I'd contrast that to other motherboard manufacturers that are highly picky about any and all components connected to them.....DFI comes to mind in that respect. DFI is the extreme opposite of Intel boards.....highly overclockable and highly picky about what you put onto them. Personally, I'd gladly trade some overclocking speeds for stability and part tolerance.
BTW...nowhere have I ever seen Intel promise compatibility with the Penryn-based cpus on this board...ever. To slam them for not providing such is ludicrous.
Chipsets change as cpus are released.....has always been so and will always be so. The X975, Intel's first foray into allowing overclocking, has been a very successful and stable board, despite your little diatribe against it, Rockmore.
Personally, if you had to resort to using an electrical engineer to tweak your board on a daily basis for you, something I'd actually recommend against (not slamming EE's here, but what makes an EE any better at tweaking a motherboard's settings than anyone else?), changing them daily is just, again, silly and stupid.
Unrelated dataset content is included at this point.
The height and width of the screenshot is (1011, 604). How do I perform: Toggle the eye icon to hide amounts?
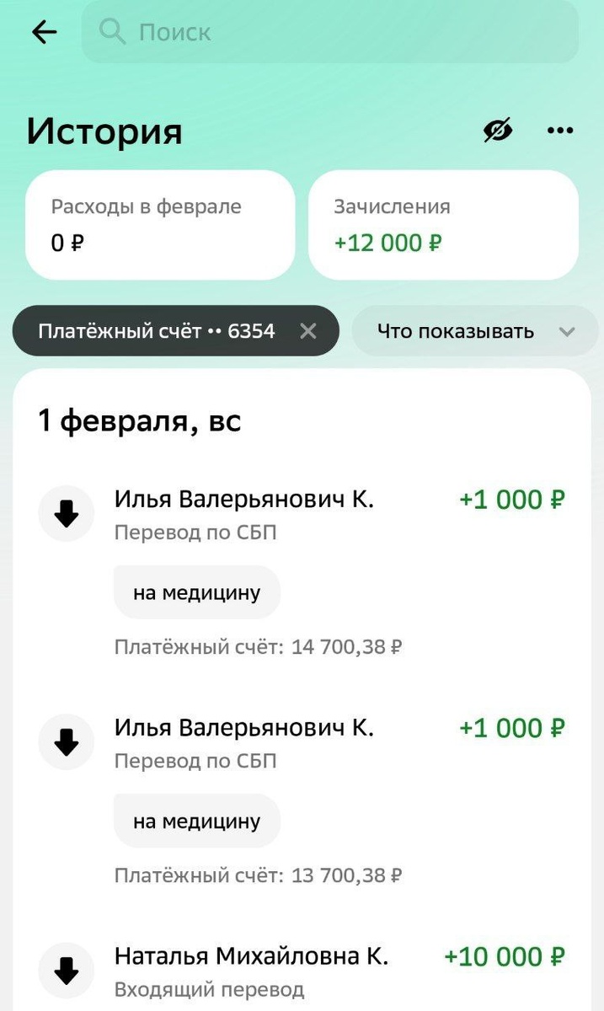point(497,130)
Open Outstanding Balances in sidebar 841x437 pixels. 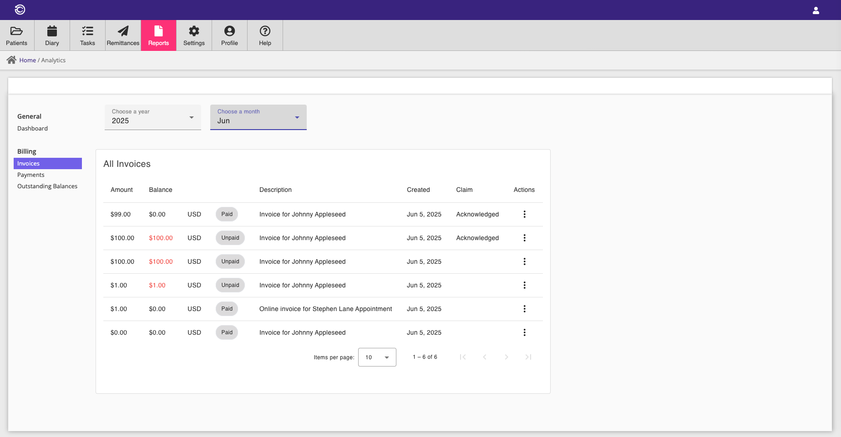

BTW....I'd honestly invest in a better power supply. Your HiPer is just barely within spec for what ATI/AMD recommends for the X1950 Pro for +12V amperage minimums. And since HiPer uses single wires at the power supply and splits them into their three/four separate connections at the mb/video card connectors, there is the issue of increased voltage resistance from the connectors at the power supply vs. those modular units that use the same number of connections from power supply connector to mb/video card end of the cable. Maybe your EE friend can teach you about electrical resistance in wiring sometime and why HiPer's choice of how they wire their interconnecting cables increases electrical resistance as compared to other power supply makers, like Seasonic, Ultra, etc.
Another BTW....it's VS., not VRS.
And just one more question.....your avatar. Did you borrow it from someone or are you another user who got banned a while ago? I seem to remember that specific avatar being used by another member, no longer able to post here. Hmmmmm??